ゲマトリア兼デカグラマトン所属、エンターと申します。以後お見知りおきを 作:エンター・■■■■
みんなぁ!評価者が160人超えたって!!ありがとぉ!!
5000ポイントも超えたし、感想500件突破、30万UAありがとー!今後ともよろしくー!
かくして、そのエデン条約の事変は終わりを迎えた。百合園セイアは目覚め、ミカは殺人鬼になることもなく、疑心暗鬼は終わりを迎えた。残した傷跡はデカいものだが、その内に記録として残されることだろう。

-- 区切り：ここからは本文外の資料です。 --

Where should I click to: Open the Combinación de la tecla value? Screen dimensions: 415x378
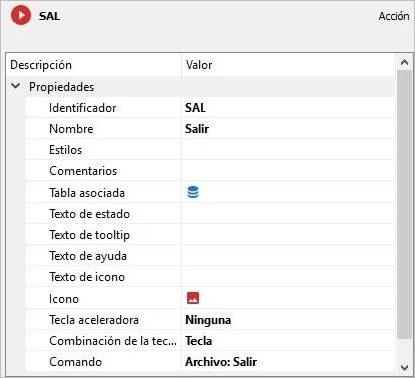[288, 341]
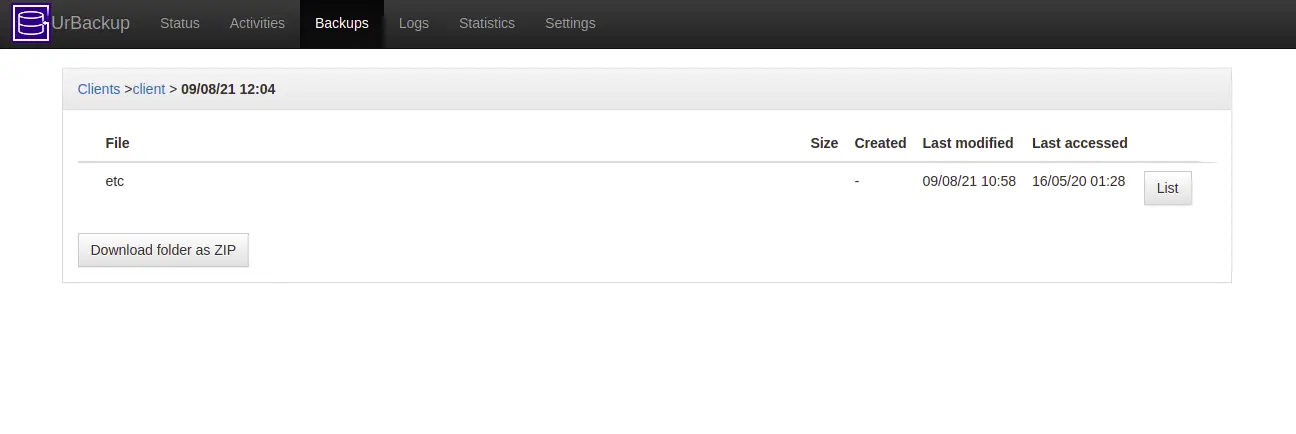Click the Created column header
This screenshot has width=1296, height=434.
(x=880, y=143)
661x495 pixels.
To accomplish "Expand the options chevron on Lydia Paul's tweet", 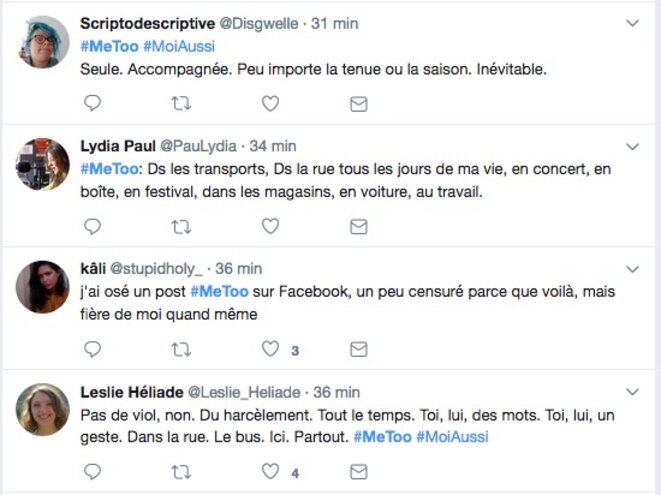I will [x=632, y=145].
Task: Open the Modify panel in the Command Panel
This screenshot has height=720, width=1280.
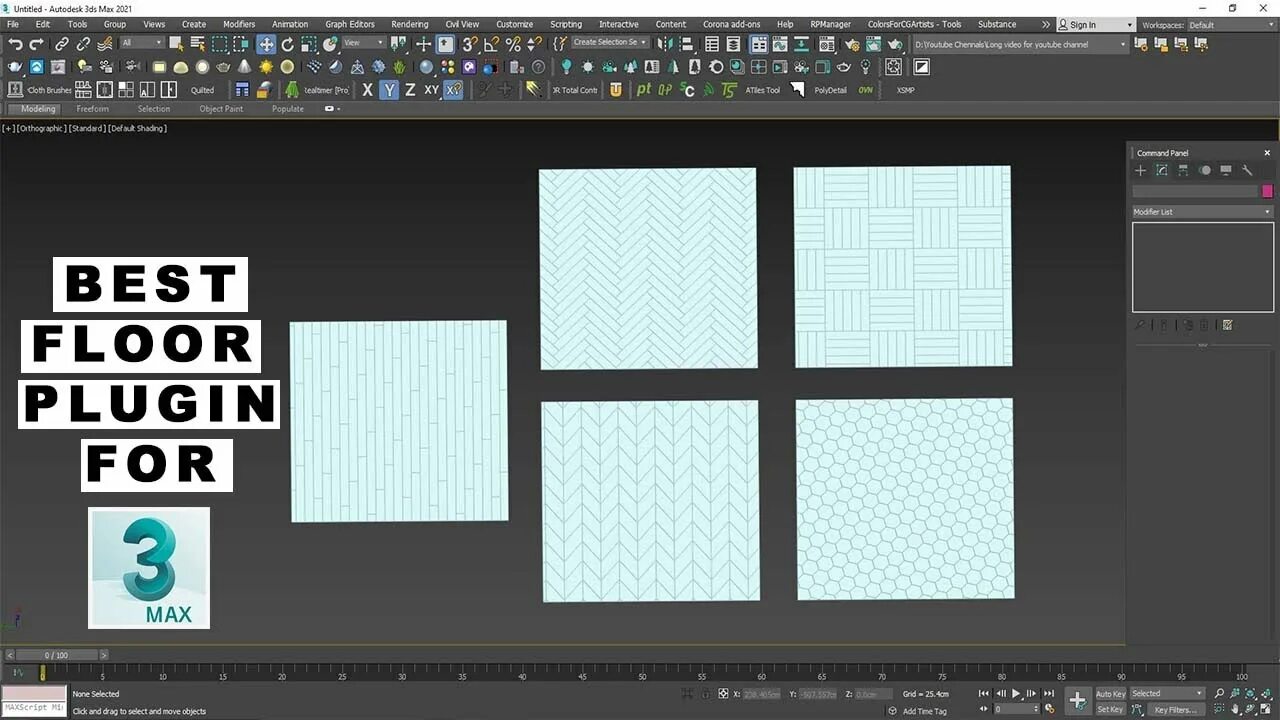Action: tap(1161, 170)
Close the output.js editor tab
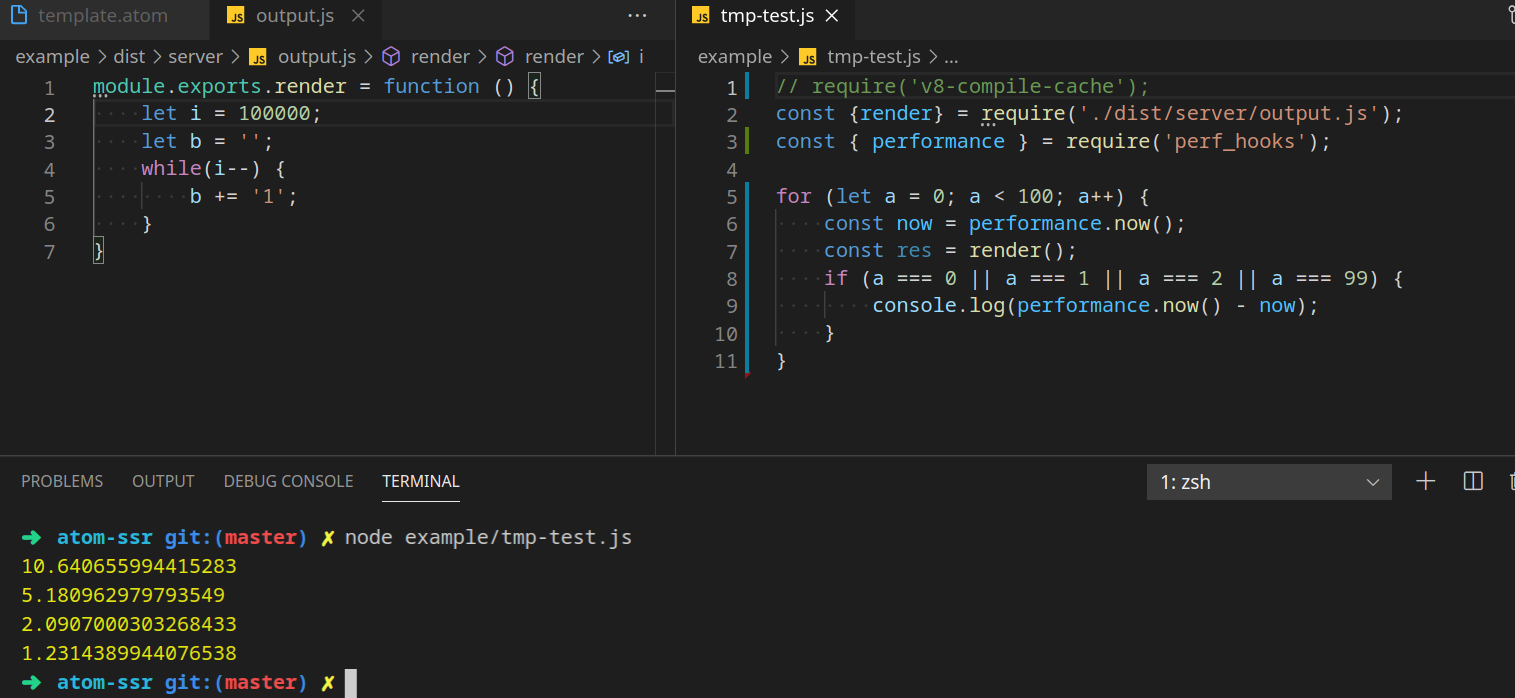Screen dimensions: 1515x698 pyautogui.click(x=360, y=16)
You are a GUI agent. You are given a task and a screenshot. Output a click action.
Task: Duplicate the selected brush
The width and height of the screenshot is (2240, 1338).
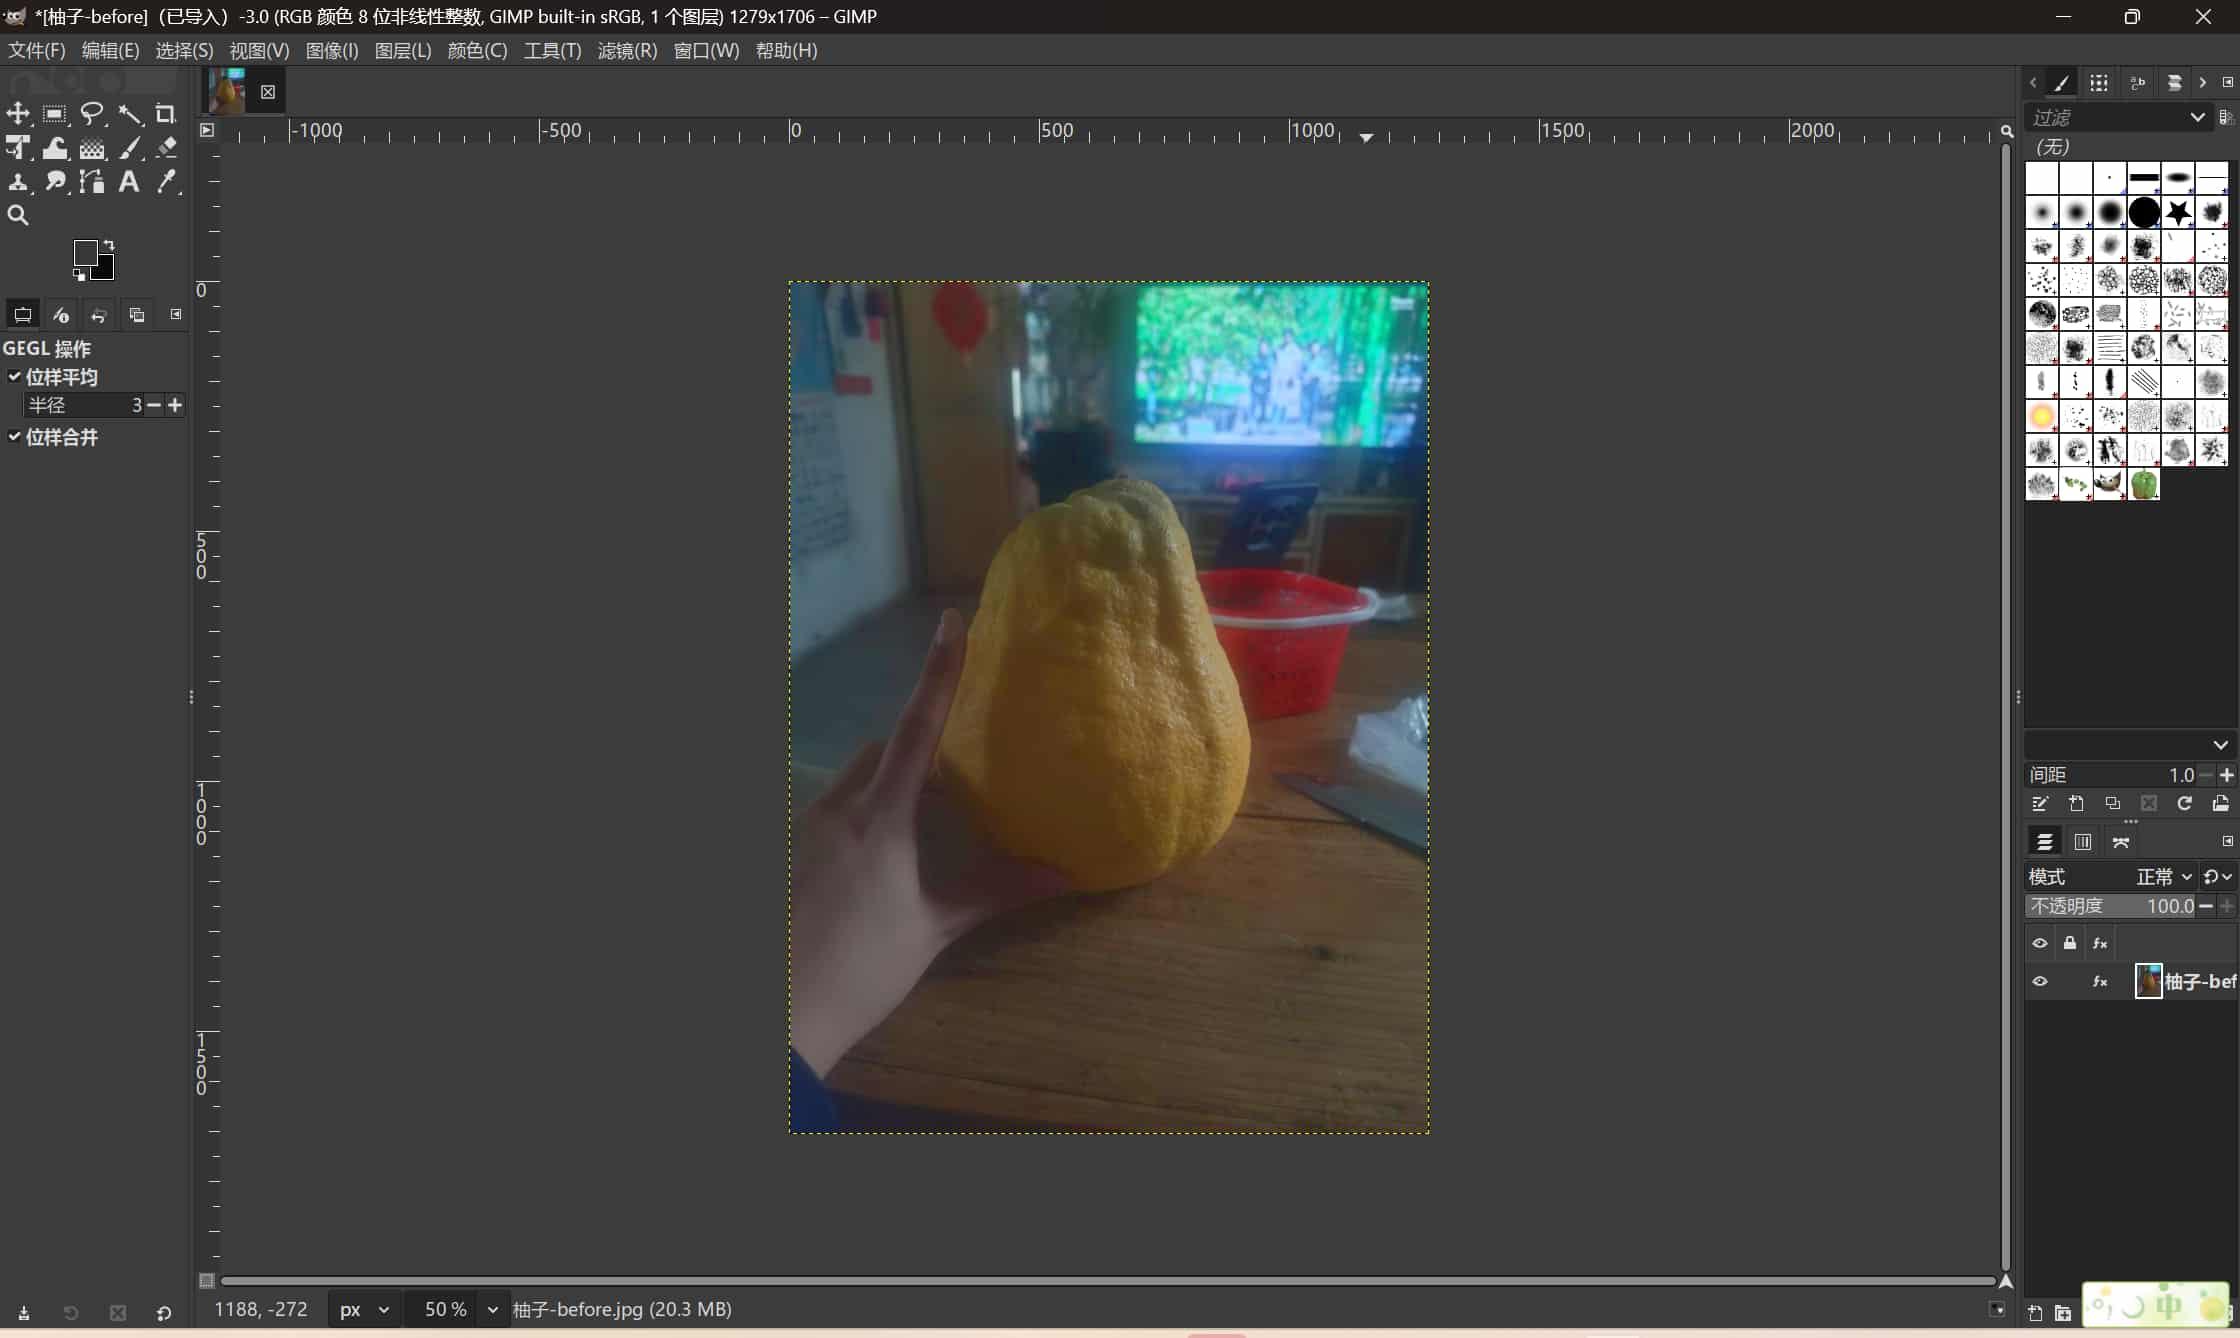(2111, 804)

ヒヨリ、アツコ、ミサキ、サオリ⋯⋯アリウススクワッドの4人は一度セイアに捕まえられたものの、仮釈放と言う形になっていた。勿論、監視付き⋯⋯というおまけもあるのだが。
とは言えども、監視は怪しげな行動をするためのものであるため、ベアトリーチェの件についても聞いているため1カ月で済むということになった。そして、その1ヶ月が経とうとしていた。
その日、エンターは暗号の解析をしていた。ゲマトリアのログ⋯⋯解析した結果ヤバい厄ネタしか入っていなかったそれは情報にしては、十分すぎる量だった。そろそろ、自身の記憶保管庫の場所も突き止められると思いながらもカタカタとパソコンのキーボードを叩く。
「はぁ⋯⋯⋯データでもこれだけかかるなんてどれだけ硬いロックなんですかこれ」
そう愚痴を吐く。このゲマトリアログの解析に1ヶ月以上もかかっている時点で相当厳重なロックがかけられていることに間違いはないだろう。とか思いながら必死にカタカタとする。
「マスター、コーヒーをどうぞ」
「merci、エスケイプ」
そう言いながらエスケイプは横にコーヒーを置く。エスケイプに頼むということもできるには出来るのだが、それは私のプライドが許さないと意地を張っています。(自覚)その際はむぅと頬を膨らめせていたのはいい思い出です。
「簡単とはいえども、色々なお仕事もこなさなければならないのが辛いところ」
セミナーの仕事はRTA出来るくらいには直ぐ終わるが、ミレニアムの問題児共が何かとやらかし過ぎて始末書という名の書類がアホみたいに多いのが欠点でしょうか。浪漫を追い求める者共はいつもこう⋯⋯まぁそれが良い所なのですが。
「⋯⋯⋯⋯一旦休憩しましょう」
ログの解析15段階目。ロック強力すぎませんかこれ。しかもパスワードミスしたら1日は使用できないおまけ付き。パスワードは毎回出てくる暗号を解かなければならないし、法則性も、数字やら英語やらもバラバラ。面倒くさい、本当にぃ!!!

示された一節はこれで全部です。